Does this question imply sharding would be more difficult with this sort of table design, compared with other table designs?
Obviously sharding is difficult, but what would make it any more difficult with this table design?
Picking the sharding keys, avoiding hotspots, rebalancing, failover, joining disparate tables on different shards, etc... these are all complicated issues with far reaching implications, but I just don't understand how this table design would complicate sharding any more than another.
I'm not trying to sound condescending and suggest it's a dumb question... genuinely interested.
This would have happened after I left, so I'm just speculating based on experience.
1. You create a function in your application that maps a customer id to a database server. There is only one at first.
2. You setup replication to another server.

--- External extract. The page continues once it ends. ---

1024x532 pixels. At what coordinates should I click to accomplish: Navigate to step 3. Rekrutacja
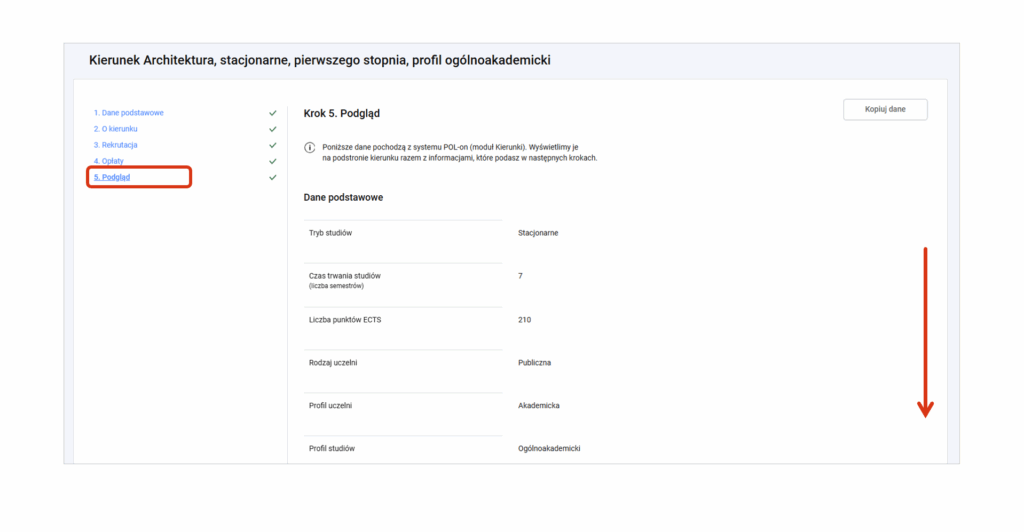115,145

3. You update your application's mapping function to map about half of your ids to the new replica. Use something like md5(customer id) % 2. Using md5 or something else that has a good random distribution is important (sha-x DOES NOT have a good random distribution).
4. You application now will write to the replica, turn off replication, and delete the ids from each server that no longer map to that server.
Adding a new server follows approximately the same lines, except you need to rebalance your keys which can be tricky.
So I'm trying to learn about system design without having ever encountered large problems from any of my projects. What I'm reading keeps pushing for hash rings for these types of distribution problems.
Someone who does this stuff for real, do orgs actually just do a hash % serverCount? That's what a startup I worked at did 8 years ago. I thought nobody actually did this anymore though given the benefits of hash rings?
It depends on control and automation. If you can easily migrate things between servers, a hash ring makes more sense. If you are a scrappy startup who has too much traffic/data, you are doing everything manually, including rebalancing and babysitting servers.
I arrived at this empirically doing some tests at work. In general, Sha and md5 BOTH present randomly distributed numbers. However, most IDs (and the assumption made here) are numeric. For the first billion or so numbers, sha doesn't create a random distribution, while md5 does.
Looking back, I don't remember my experimental setup to verify a random distribution and I recommend checking for your own setup. But that was the conclusion we arrived at.
I quickly threw a few into excel with a pareto graph to show distribution. Granted, it is only the first 10,000 integers % 1000: https://imgur.com/a/HypGWP1
To my untrained eye, md5 and sha1 (and not shown, sha256) look remarkably similar to random. If you want truly even distributions, then going with a nieve "X % Y" approach looks better.
If you do % 1000 there'll be a bit of bias from the modulus, but not anything meaningful for the use case, and it affects MD5 and SHA both.
No argument that for simple incrementing integers a raw modulus is better, though. Even if hashing is needed, a cryptographic hash function probably isn't (depending on threat model, e.g. whether user inputs are involved).
MD5 and ShaX are available in almost every language. Things that are probably better (like Murmur3) might not be, or may even have different hashes for the same thing (C# vs JS with Murmur3, for example). I had to reimplement Murmur3 in C# to get the hashes to match from JS, it boiled down to the C# version using longs and eventually casting to an int while JS can’t or didn’t do that final cast.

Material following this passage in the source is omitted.